50+ year-old serial entrepreneur, David Wolfe is only interested in building a company with "a soul." David is the CEO and founder of Leesa, one of the world's fastest growing companies. And this CEO is not satisfied with simply disrupting the mattress industry, David is also shaking up corporate social responsibility with an industry-leading initiative (the Leesa One-Ten program donates one mattress for every ten mattresses the company sells). All this from a company that is well, about the age most early-stage companies are still searching for a business model or pivoting their product.
As an experienced entrepreneur David decided with Leesa that he was not going to wait until some yet-to-be-determined date in the future, to turn his attention as CEO to giving back to the community and creating company culture.
"There's a huge difference between starting a business when you are 23 and starting one when you are 53. I've done both. In your 20's the focus is on wealth creation. It's all about "me." It's not that young founders don't care, it's just that many of them seem to be checking off a box in their hectic lives when they give back, whether its of their time or their money. I've always felt it's important that "giving" to those who need is just what you do. So with Leesa with did just that. If you wait until you are established and successful, it has less meaning and it doesn't become part of your company DNA."--David Wolfe
I caught up with David in New York City, on the eve of the opening of Leesa's first Dream Gallery in SoHo.

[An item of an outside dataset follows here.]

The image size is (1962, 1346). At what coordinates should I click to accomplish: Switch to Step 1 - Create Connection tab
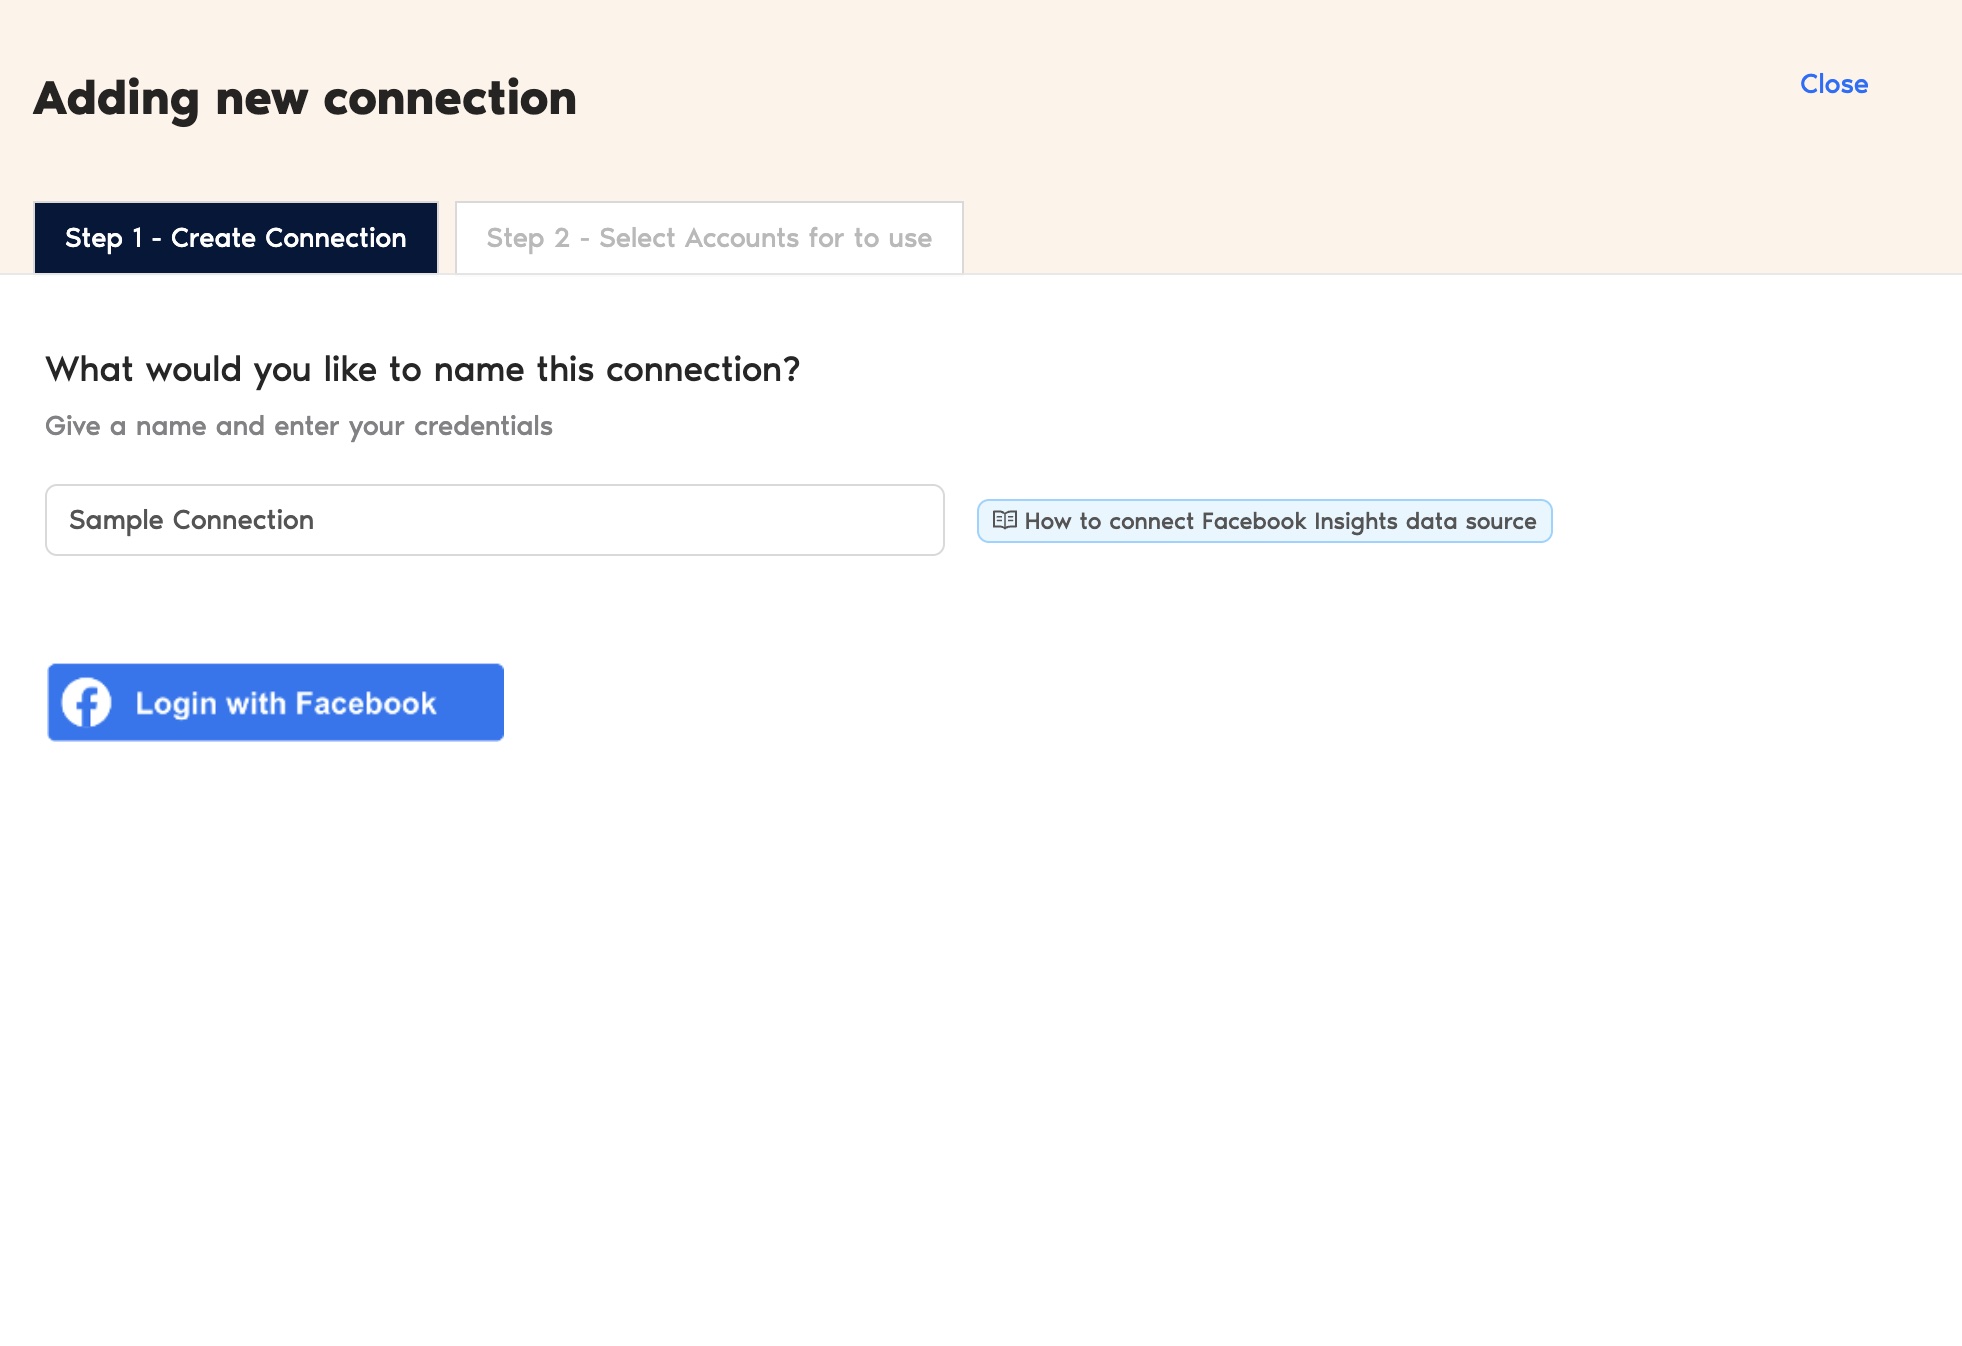pyautogui.click(x=236, y=238)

How did you convince your partners / investors to get behind Leesa's One-Ten Program?
My co-founder and my founding management team share my dream to build a company that measures its success as much by our impact on the world as we do by our revenue and profit. I think its fair to say that my co-founder's natural instinct was to wait until we could "afford" to do the things we are doing but as soon as I said "that's just the point. If you wait then you aren't building a company with a purpose."
I didn't realize how powerful this could be until our second major donation, to the Bowery Mission in New York City. A big team from Leesa came up from Virginia Beach with a truck full of mattresses and it was a life changing moment for us all. It was at that moment I realized that homelessness doesn't discriminate.
When we raised some external capital from TitleCard, I'm certain that one of the appeals was our social impact. Tyler Tysdal the CEO of TitleCard came to our Bowery Mission gifting event (and subsequently led Leesa's gifting event at the Denver Rescue Mission). Tyler stood with his young son on his shoulders almost in tears as he said how proud he was to be part of the work we are doing.